La victime semble encore sous le choc. Son récit est très confus. « La veille, il était totalement en transe à la fête foraine. Il m’a poursuivi avec ma compagne, en nous disant qu’on était très mignons et en faisant des aller-retours pour revenir vers nous. Il a fini par nous menacer mon fils et moi et par me pousser et me faire tomber, détaille David. Et le lendemain, quand j’ai ouvert mon portail, il a tenté de me poignarder, la lame du couteau était à 3 centimètres de mon ventre. Il a continué à essayer de planter le couteau à travers le portail en menaçant d’égorger mon fils ! »

Les deux hommes se connaissent. Issus du même village, ils font partie du même club de boules. Jean-Marie est suivi depuis de longues année par un psychiatre du Mas Careyron, où il doit faire une piqure tous les 15 jours. « Je suis désolé, mais je n’avais pas pris mon traitement depuis trois semaines. Ça me le fait à chaque fois quand arrive le beau temps, je ne sais pas pourquoi, explique piteusement Jean-Marie. Il pense que je suis jaloux de sa compagne mais ce n’est pas ça, c’est juste une amie d’enfance. C’est ma maladie… »

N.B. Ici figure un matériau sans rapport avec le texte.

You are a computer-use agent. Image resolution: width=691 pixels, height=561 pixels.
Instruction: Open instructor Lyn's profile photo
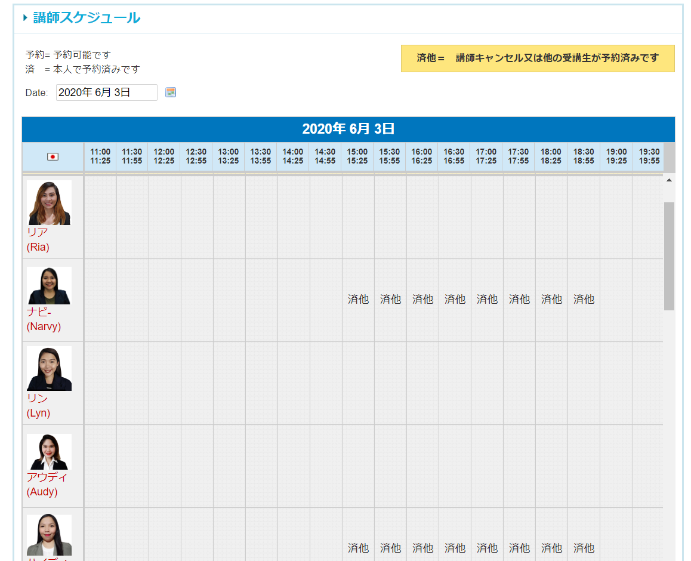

 Évadé de l’hôpital psychiatrique

Le président lit les conclusions de l’expert psychiatre qui suit Jean-Marie. « Le problème c’est que sans votre traitement vous êtes dans la toute-puissante et vous devenez un danger public ! », décrit Jean-Michel Perez. Le prévenu baisse la tête. « Je subis cette maladie depuis 40 ans. Mais je ne suis pas dans la toute-puissance, en tout cas, je ne suis pas conscient de ça... Mais vous n’avez qu’à me mettre en hôpital psychiatrique ! », suggère le sexagénaire. Interné d’office après sa garde à vue, au mois d’août dernier, Jean-Marie s’était pourtant évadé du Mas Careyron.

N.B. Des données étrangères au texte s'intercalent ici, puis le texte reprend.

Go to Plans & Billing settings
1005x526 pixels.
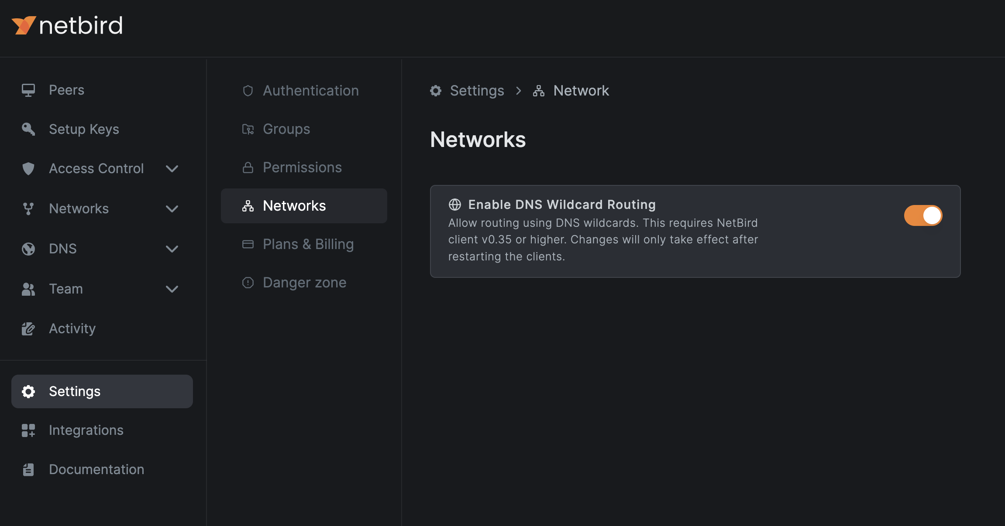pyautogui.click(x=308, y=244)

Mais pour les infractions pour lesquelles il est poursuivi, le tribunal ne peut contraindre Jean-Marie à un suivi médical précis. « Je ne sais plus quoi penser, ni quoi faire. Je suis désolé. David il ne m’a rien fait », souffle le sexagénaire. Le juge laisse transparaître son impuissance. « C’est nous qui ne savons plus quoi faire de vous !, lâche Jean-Michel Perez avec provocation. Alors on vous enferme en prison pour trois ans et Villeneuve-lès-Avignon sera tranquille ! »

Choc carcéral

La procureure requiert 30 mois de prison avec sursis, assorti d’une obligation de soin, d’addictologie, et l'interdiction d’entrer en contact avec sa victime et de fréquenter un débit de boisson pendant 24 mois. « Il semble que l’altercation ait été causée par une ancienne jalousie. Heureusement que la victime a eu le réflexe de pousser son portail, rappelle Adelaïde Galtier. Avez-vous besoin d’un choc carcéral pour comprendre la gravité de la situation ? Je n’en suis pas certaine. En revanche, vous avez besoin de soin. »

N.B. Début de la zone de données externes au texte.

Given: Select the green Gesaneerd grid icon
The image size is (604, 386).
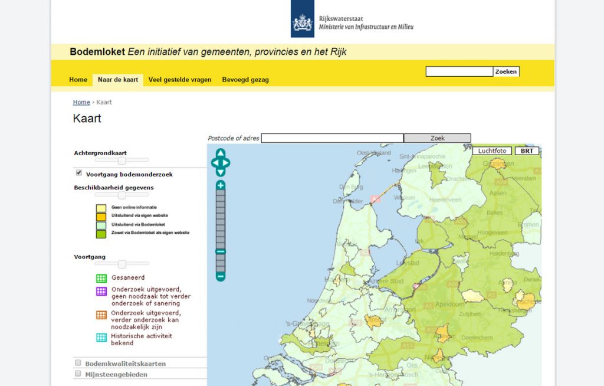Looking at the screenshot, I should 101,277.
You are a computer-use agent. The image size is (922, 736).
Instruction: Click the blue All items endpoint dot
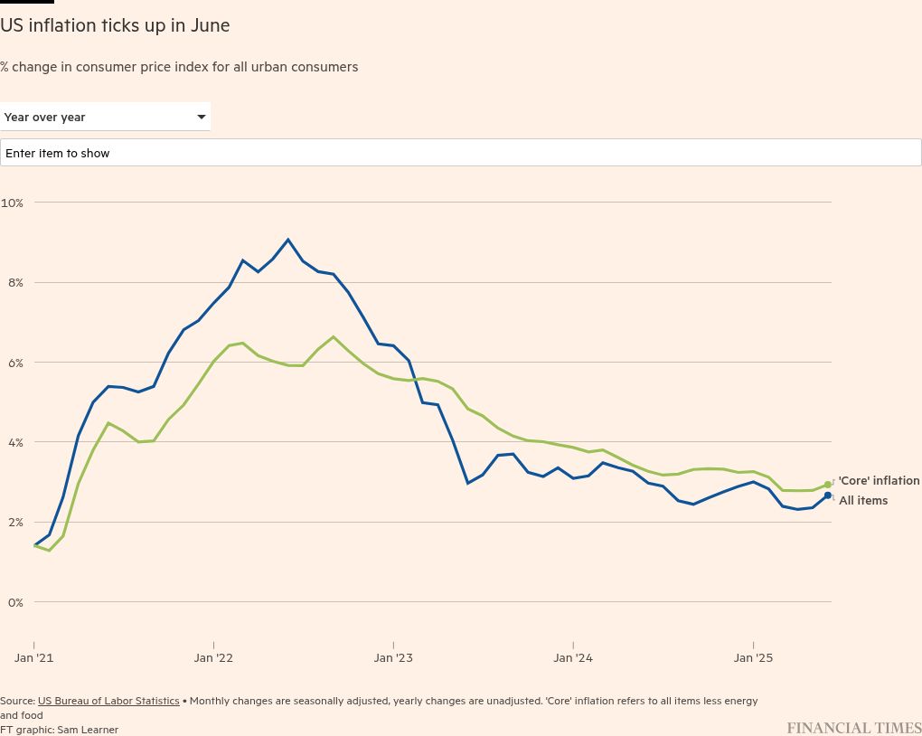point(827,495)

L’avocate de Jean-Marie tente d’atténuer le danger que représente son client. « Est-il pénalement responsable ? À mon sens non, car l’expert psychiatre insiste sur ses troubles hallucinatoires et l’altération de son discernement, pointe Camille Alliez. Présente-t-il un danger pour la société ? Non plus, car il est sous-injonction de soin. » Jean-Marie est reconnu coupable et condamné à deux ans d’emprisonnement, dont 12 mois avec sursis. La partie ferme sera aménageable sous bracelet électronique et l’interdiction de détenir une arme pendant 10 ans. Il devra se soigner et aura l’interdiction de fréquenter les bars et d'entrer en contact avec sa victime.